Pictures: coming soon
17th-Oct-2008 10:48 pm - Sports..
thin
 so i just got home from a volleyball tournament.. which i love by the way.. i am so going pro one day lol not actually because im only 4 11 but w/e.. anyway point of this entry is i hate team meals. who the hell came up with them,,, yeah yeah i love the team bonding but what are you supposed to do when you are sitting across from your coach and he is asking why you arn't ordering anything??? honestly it was so awkward i didn't know what to do and i felt so pressured to eat... plus the rest of my team mates were all like haha you haven't eaten anything today arn't you hungry... ahhh i just hate them...
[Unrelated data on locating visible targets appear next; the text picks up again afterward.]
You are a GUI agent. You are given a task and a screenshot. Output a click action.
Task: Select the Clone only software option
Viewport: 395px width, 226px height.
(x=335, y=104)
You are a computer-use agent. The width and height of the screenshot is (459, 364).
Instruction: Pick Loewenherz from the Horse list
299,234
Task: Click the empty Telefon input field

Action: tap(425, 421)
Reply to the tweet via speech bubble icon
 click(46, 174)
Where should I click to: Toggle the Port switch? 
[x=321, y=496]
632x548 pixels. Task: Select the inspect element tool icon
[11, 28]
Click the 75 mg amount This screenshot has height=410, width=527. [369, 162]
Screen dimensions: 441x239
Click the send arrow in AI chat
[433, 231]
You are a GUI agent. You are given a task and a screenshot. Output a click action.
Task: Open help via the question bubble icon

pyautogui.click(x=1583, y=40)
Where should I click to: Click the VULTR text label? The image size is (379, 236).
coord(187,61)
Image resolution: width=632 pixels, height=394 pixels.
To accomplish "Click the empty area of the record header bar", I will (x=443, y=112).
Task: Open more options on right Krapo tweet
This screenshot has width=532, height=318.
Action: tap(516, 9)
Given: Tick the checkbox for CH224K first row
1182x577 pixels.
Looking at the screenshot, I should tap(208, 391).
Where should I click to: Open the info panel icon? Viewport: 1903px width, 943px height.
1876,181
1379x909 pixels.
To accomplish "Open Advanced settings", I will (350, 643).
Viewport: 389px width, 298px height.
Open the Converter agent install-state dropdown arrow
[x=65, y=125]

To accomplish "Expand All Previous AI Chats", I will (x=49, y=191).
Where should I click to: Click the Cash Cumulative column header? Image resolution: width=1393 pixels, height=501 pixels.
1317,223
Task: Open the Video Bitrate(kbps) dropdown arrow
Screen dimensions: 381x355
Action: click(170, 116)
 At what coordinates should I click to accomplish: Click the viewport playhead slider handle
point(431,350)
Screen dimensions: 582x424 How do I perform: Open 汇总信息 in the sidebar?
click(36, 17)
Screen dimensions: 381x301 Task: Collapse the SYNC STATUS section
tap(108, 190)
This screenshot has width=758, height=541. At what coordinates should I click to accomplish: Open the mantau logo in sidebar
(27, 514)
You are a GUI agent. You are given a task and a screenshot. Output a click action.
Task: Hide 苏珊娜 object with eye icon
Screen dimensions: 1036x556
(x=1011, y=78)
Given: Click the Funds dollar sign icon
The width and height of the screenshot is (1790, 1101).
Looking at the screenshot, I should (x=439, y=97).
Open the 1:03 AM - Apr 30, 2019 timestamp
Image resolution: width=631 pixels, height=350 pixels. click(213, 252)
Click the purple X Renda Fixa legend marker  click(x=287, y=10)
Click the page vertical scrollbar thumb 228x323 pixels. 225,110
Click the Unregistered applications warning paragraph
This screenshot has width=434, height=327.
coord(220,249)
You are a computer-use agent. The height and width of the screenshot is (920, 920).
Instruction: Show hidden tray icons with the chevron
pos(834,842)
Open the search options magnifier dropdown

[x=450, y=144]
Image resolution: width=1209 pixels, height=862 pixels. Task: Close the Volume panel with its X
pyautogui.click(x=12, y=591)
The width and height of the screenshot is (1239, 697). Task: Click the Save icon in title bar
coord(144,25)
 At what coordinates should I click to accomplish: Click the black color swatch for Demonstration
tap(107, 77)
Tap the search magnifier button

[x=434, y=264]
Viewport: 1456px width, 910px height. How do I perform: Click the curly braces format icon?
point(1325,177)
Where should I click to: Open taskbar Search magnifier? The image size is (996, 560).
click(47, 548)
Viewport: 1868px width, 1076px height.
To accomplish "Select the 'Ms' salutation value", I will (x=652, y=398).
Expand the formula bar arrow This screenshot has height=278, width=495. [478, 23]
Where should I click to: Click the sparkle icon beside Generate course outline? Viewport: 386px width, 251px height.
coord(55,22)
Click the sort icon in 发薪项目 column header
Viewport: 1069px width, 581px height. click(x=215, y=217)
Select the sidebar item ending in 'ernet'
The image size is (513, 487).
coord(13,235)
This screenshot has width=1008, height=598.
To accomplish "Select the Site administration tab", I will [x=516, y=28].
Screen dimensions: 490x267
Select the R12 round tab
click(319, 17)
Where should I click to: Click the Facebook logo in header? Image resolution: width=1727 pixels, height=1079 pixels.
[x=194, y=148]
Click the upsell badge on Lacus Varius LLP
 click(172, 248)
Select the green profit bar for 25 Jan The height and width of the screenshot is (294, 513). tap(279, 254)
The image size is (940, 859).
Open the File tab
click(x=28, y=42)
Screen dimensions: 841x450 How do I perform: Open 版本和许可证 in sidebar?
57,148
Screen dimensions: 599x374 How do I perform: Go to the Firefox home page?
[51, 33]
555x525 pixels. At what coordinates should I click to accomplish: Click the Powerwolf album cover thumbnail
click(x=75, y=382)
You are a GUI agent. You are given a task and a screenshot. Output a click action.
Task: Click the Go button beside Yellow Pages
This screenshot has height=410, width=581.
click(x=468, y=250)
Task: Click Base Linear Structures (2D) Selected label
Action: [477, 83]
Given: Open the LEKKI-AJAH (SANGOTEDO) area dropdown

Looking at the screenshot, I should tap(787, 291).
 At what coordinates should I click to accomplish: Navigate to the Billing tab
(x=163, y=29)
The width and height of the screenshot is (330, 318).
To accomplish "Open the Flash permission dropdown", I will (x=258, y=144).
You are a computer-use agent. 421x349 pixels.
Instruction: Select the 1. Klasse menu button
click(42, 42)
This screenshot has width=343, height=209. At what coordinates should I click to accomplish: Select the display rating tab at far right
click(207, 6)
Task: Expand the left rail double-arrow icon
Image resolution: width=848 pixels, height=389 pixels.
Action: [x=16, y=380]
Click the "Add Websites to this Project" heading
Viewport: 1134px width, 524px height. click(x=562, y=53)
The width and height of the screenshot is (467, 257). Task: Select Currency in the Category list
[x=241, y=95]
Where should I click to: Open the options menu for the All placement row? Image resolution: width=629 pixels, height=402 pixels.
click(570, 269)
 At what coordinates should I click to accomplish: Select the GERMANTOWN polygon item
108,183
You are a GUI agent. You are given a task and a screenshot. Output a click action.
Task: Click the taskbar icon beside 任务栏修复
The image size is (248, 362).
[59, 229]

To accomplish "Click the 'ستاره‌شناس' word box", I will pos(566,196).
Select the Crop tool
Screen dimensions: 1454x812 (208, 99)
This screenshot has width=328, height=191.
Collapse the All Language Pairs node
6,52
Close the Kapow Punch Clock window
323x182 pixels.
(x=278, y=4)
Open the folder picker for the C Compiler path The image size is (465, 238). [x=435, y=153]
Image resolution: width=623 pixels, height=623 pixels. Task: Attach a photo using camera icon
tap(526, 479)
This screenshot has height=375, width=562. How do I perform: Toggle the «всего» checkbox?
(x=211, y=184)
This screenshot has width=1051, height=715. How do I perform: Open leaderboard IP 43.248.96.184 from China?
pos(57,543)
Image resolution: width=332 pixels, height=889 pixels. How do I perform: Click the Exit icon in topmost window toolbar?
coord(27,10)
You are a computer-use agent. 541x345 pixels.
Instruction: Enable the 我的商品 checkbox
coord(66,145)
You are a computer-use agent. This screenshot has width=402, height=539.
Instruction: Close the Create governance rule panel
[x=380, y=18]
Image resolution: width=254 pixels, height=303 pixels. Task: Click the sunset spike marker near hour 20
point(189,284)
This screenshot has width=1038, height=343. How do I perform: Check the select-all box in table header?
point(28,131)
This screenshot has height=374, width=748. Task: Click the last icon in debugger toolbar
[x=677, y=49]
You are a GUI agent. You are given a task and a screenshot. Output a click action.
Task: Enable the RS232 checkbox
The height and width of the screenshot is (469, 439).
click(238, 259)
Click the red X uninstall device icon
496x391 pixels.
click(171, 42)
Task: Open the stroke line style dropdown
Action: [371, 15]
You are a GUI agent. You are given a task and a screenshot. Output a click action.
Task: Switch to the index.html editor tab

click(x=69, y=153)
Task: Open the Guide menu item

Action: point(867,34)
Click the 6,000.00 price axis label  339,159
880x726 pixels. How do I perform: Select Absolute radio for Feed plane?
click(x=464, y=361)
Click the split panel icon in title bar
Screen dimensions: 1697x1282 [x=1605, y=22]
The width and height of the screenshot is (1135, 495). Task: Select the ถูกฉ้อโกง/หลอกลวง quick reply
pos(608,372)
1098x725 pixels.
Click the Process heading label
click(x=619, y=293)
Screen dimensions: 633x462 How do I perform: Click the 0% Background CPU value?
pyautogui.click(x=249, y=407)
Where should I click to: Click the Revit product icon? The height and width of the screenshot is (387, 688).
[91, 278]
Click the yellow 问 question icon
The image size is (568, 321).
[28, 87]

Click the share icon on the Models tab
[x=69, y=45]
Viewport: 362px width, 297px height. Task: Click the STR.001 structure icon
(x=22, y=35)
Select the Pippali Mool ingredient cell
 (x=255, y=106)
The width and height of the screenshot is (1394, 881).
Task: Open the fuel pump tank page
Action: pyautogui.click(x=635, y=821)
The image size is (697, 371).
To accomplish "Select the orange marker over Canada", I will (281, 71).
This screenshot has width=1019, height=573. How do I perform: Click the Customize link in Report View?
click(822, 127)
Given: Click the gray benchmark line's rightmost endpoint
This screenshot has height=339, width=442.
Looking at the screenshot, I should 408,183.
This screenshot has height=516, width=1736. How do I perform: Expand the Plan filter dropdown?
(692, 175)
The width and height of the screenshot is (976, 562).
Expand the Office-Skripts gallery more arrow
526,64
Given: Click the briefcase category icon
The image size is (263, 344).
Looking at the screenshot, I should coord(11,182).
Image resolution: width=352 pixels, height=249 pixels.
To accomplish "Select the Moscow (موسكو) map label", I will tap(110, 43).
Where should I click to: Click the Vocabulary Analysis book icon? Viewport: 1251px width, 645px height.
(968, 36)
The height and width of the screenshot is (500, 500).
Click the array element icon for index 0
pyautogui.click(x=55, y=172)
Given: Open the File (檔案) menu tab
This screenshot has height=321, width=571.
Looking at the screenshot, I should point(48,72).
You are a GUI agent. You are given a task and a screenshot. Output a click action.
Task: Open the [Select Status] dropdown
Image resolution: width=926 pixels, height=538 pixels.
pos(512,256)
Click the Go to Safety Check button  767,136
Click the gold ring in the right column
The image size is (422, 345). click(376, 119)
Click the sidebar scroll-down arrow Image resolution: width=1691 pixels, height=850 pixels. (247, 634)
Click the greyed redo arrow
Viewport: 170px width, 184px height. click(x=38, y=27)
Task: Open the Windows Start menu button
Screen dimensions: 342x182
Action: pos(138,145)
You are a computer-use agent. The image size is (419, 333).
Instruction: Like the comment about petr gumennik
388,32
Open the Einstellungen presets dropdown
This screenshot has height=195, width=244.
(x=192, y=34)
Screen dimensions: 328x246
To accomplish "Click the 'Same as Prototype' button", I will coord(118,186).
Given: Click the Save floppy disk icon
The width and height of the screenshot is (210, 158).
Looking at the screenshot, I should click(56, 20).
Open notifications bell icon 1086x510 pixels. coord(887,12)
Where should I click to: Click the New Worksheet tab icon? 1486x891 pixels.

17th-Oct-2008 12:17 am - Tired
thin
 alright. so i hardly ate all day, but i ate a few things after my volleyball game. i was so hungry and dizzy.. but i feel like a failure so i have to do better tomorrow.. hmm about a week ago i read a post about ana braclets??? where and how do you get them... I would love to wear one,, it would always remind me of what i am doing. and to watch myself... well if anyone knows please reply?!?!
6th-Oct-2008 05:30 am - NEW :] !
Name: Charissa
Age: 18
Height: 5'7
Current weight: 120 lbs.
High weight: 130 lbs.
Goal weight: 100 lbs.
ED: EDNOS
Diagnosed/Self-diagnosed: Diagnosed.